De-identification is the process of removing or masking sensitive, personally identifiable information from data, particularly in medical records. This is crucial to protect patient privacy and comply with regulations like the General Data Protection Regulation (GDPR) in Europe. While healthcare data is invaluable for research, improper handling can lead to severe privacy risks. Once de-identified, medical data becomes a powerful resource for various purposes such as drug development, disease treatment research, and epidemiological studies. This allows researchers to analyze large datasets without compromising patient confidentiality.

Protected Health Information (PHI) refers to any data that can identify an individual and is tied to their health records. This includes identifiers like DATE, NAME, LOCATION, PROFESSION, AGE, ID, CONTACT when connected to health data. Ensuring that these details are either removed or altered is a key component of de-identification.

De-identifying medical texts in German poses unique challenges:

Complex syntactic structures: German has long compound words that can contain identifiable information.
Domain-specific terminology: Medical jargon varies significantly by language, requiring highly specialized NLP models.
High density of sensitive data: Medical documents often consolidate critical information in single sections, demanding sophisticated extraction techniques.

Unlike English, which benefits from a broad range of natural language processing (NLP) tools and datasets, German texts are underserved in this area. This makes tailored solutions necessary to overcome these linguistic complexities.

In this blog post, we demonstrated how PHI (Protected Health Information) in German medical texts can be efficiently extracted and de-identified using the Healthcare NLP Library. We discussed the unique challenges posed by German texts, such as complex syntactic structures, domain-specific terminology, and dense sensitive data. Additionally, we showed how to build a custom German de-identification pipeline using pre-trained models, processing stages, and rule-based matchers to enhance accuracy. With flexible deployment options, the library offers a reliable solution for ensuring compliance with GDPR while maintaining data utility for research and analysis.

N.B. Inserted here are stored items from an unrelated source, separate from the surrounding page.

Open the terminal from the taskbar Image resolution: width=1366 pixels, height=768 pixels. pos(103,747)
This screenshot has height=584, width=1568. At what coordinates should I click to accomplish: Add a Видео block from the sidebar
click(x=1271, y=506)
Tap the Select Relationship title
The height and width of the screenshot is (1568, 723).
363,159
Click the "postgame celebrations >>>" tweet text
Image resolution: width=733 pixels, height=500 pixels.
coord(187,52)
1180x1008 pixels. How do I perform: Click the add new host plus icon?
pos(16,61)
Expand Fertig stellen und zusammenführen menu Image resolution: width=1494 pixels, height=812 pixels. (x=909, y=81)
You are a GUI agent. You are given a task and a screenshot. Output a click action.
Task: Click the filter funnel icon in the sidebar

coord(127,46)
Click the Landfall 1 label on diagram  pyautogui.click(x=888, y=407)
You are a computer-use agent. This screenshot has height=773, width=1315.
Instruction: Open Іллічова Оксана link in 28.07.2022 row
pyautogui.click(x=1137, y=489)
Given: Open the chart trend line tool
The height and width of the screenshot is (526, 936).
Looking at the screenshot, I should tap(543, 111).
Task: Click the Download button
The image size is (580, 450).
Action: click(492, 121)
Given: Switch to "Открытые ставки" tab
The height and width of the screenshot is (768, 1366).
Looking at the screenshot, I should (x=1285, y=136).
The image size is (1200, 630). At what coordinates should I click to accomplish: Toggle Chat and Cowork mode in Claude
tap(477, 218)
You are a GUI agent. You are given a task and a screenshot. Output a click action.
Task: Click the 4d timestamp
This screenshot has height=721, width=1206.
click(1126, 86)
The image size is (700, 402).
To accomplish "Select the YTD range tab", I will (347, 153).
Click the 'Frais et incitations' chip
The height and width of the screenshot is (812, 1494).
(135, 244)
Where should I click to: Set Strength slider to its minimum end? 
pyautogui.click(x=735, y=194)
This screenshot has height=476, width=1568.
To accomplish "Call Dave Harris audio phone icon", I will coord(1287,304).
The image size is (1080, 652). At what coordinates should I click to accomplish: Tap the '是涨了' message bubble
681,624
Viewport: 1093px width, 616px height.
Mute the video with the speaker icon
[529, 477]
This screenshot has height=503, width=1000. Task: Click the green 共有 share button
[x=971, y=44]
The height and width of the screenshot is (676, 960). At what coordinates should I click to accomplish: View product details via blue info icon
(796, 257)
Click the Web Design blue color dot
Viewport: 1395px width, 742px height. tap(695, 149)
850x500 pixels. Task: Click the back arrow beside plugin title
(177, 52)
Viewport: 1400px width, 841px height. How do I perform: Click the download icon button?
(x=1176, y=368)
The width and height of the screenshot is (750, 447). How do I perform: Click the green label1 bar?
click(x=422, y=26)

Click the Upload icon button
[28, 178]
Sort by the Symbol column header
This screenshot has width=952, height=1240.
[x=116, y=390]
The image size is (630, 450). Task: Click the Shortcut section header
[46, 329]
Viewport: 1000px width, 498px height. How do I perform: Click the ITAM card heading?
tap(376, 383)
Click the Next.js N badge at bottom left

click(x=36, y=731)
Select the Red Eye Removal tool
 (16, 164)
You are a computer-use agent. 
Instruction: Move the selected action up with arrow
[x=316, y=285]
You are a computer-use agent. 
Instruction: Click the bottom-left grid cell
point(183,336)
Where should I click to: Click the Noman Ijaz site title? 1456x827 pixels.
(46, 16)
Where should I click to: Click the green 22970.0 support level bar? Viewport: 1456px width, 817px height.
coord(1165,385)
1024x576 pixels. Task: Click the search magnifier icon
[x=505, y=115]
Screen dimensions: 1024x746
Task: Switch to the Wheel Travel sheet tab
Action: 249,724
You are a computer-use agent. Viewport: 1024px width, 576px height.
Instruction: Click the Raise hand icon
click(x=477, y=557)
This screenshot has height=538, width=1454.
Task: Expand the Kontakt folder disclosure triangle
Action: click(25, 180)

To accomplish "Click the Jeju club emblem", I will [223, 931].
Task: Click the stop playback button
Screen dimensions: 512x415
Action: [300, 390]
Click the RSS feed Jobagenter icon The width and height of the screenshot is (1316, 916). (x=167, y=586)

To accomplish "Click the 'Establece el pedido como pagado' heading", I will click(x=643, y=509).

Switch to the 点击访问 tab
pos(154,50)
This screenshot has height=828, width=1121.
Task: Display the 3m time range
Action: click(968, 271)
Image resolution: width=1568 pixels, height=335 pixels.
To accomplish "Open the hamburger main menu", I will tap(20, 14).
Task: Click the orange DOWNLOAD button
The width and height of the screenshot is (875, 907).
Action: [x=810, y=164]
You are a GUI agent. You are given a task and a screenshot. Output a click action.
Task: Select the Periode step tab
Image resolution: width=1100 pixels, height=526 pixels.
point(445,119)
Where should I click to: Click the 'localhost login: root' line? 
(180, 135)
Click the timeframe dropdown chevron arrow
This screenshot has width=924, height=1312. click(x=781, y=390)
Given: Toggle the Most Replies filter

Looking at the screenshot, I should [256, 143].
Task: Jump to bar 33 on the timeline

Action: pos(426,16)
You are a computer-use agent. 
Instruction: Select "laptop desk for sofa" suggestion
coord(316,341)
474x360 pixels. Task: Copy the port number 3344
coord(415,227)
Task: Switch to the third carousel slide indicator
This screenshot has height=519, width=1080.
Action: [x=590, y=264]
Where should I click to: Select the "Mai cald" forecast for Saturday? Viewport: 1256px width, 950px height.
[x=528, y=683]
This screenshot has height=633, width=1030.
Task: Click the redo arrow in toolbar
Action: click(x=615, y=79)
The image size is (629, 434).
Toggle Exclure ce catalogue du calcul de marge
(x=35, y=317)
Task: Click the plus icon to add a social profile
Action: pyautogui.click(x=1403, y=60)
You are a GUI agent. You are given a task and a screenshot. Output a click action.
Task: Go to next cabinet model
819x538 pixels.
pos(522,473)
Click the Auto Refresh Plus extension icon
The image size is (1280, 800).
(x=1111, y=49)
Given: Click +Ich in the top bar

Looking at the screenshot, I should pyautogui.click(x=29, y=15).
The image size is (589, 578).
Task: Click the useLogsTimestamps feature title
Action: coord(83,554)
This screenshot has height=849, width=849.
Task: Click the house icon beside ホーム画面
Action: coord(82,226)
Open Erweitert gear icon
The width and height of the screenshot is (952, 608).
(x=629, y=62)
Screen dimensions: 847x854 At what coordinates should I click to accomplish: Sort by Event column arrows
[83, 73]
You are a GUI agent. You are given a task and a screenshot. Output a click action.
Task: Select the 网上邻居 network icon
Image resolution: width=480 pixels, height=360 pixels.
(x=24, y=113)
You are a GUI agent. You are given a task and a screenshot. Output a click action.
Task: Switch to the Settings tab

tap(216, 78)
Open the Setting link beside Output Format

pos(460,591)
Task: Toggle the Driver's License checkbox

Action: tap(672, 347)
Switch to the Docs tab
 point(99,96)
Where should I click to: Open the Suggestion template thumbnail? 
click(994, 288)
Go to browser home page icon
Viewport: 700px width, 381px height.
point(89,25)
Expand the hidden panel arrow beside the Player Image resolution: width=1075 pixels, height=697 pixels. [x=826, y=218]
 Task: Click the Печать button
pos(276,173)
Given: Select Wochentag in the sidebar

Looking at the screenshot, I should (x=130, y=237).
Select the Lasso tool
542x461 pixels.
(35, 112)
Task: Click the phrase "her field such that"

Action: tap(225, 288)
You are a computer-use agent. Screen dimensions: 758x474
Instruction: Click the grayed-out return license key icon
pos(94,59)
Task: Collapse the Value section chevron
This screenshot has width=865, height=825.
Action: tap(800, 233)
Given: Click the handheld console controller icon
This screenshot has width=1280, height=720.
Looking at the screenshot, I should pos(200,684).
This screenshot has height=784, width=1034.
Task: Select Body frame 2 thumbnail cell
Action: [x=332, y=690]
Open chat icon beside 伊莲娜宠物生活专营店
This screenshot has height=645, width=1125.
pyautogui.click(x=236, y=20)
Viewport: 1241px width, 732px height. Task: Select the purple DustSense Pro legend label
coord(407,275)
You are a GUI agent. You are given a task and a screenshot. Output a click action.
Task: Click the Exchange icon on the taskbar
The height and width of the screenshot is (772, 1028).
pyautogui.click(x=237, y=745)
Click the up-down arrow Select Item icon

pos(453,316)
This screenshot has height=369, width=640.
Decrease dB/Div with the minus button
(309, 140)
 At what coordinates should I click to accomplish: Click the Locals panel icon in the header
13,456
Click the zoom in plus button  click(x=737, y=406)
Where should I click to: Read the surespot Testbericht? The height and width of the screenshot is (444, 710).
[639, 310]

Introduction to the Healthcare NLP Library

The Healthcare NLP Library is designed to address the challenges of processing medical texts, particularly in non-English languages like German. With over 2,500 specialized models, it helps ensure the secure de-identification of sensitive information in compliance with GDPR, while offering scalability, flexibility, and a range of specialized tools tailored to healthcare needs.

Our solutions are tailored to overcome the complexities of German medical texts, with 51 models optimized specifically for healthcare. Only some of them are using for de-identification purpose. These solutions ensure that clinical data can be de-identified without compromising its utility for research and analysis.

The library breaks large medical texts into logical sections for easier handling, ensuring complex structures like German compound words are correctly processed.
It recognizes the context surrounding sensitive terms, helping prevent errors during anonymization.
The Healthcare NLP Library is designed to handle large-scale data with ease. By employing scalable infrastructure, it can efficiently process millions of records without performance bottlenecks. This scalability is crucial for hospitals and research centers managing vast clinical databases. Additionally, users can deploy and run our models:
- Locally, within a secure environment, which is ideal for maintaining privacy and working in isolated networks without internet access.
- In cloud or enterprise settings, enabling collaboration across research teams while ensuring data security through encrypted environments.
Ensure GDPR compliance with automated de-identification processes.
Utilize de-identified data across studies, such as drug development and epidemiology, without the risk of privacy breaches.
Maintain productivity by significantly reducing manual anonymization tasks, freeing up time for deeper research.

Healthcare NLP has data de-identification tools to de-identify clinical notes in 6 spoken languages. Here are the supported languages and the accuracy metrics for each one of them.

For a more in-depth understanding of de-identification, you can refer to this article.

Explore our interactive notebook and demo for detailed information and visualizations of de-identification workflows. For a deep dive into all available parameters and model capabilities, visit the provided resources.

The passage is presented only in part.